Thanks to Dmitry Dvoinikov for pointing me out!
One question that I am still not sure about is where do I instantiate Lock? Should this happen inside the class or before initializing the multiprocesses and give it as an argument? ANSWER: Should happen outside the class.
UPDATE 2:
* I fixed the 'Lock objects should only be shared between processes through inheritance' error by moving the initialization of the Lock outside the class definition and using a manager.
* Final question, now everything works except that it seems that when I put my Variable instance in the queue then it does not get updated, and everytime I get it from the queue it does not contain the observation I added in the previous iteration. This is the only thing that is confusing me :(
UPDATE 3:
The final solution was to set the var.obs dictionary to an instance of mgr.dict() and then to have a custom serializer. Happy tho share the code with somebody who is struggling with this as well.
You are talking not about thread safety but about synchronization between separate processes and that's entirely different thing. Anyway, to start
different processes can update the obs variable in the object Variable.
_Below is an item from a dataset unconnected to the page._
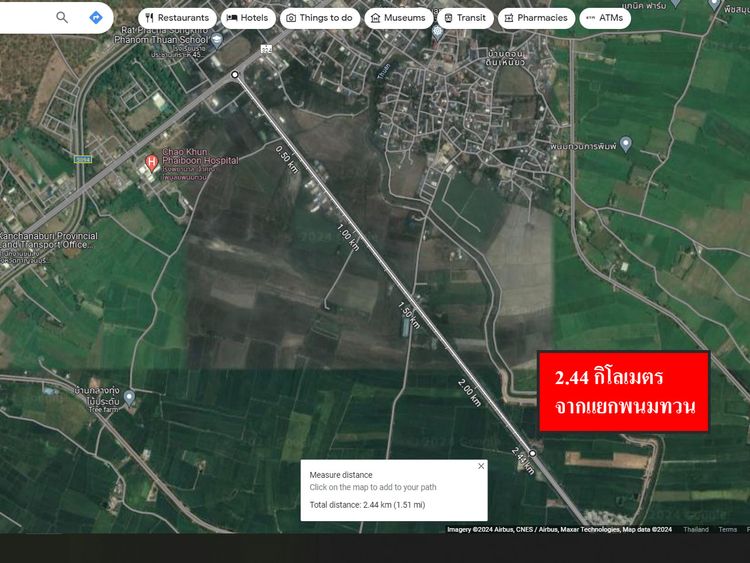
Task: Click the tree farm location pin
Action: 129,397
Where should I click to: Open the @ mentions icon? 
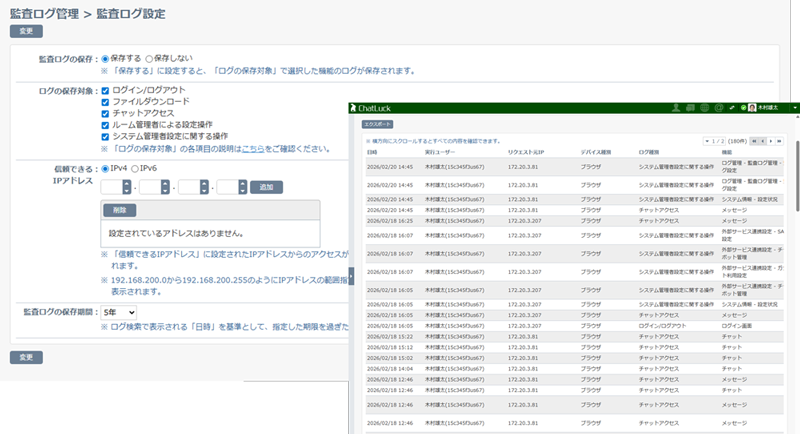point(717,108)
implies that Variable is in shared memory, and you have to explicitly store objects there, by no magic a local instance becomes visible to separate process. Here:
Data can be stored in a shared memory map using Value or Array
Then, your code snippet is missing crucial import section. No way to tell whether you instantiate the right multiprocessing.Lock, not multithreading.Lock. Your code doesn't show the way you create processes and pass data around.
Therefore, I'd suggest that you realize the difference between threads and processes, whether you truly need a shared memory model for an application which contains multiple processes and examine the spec.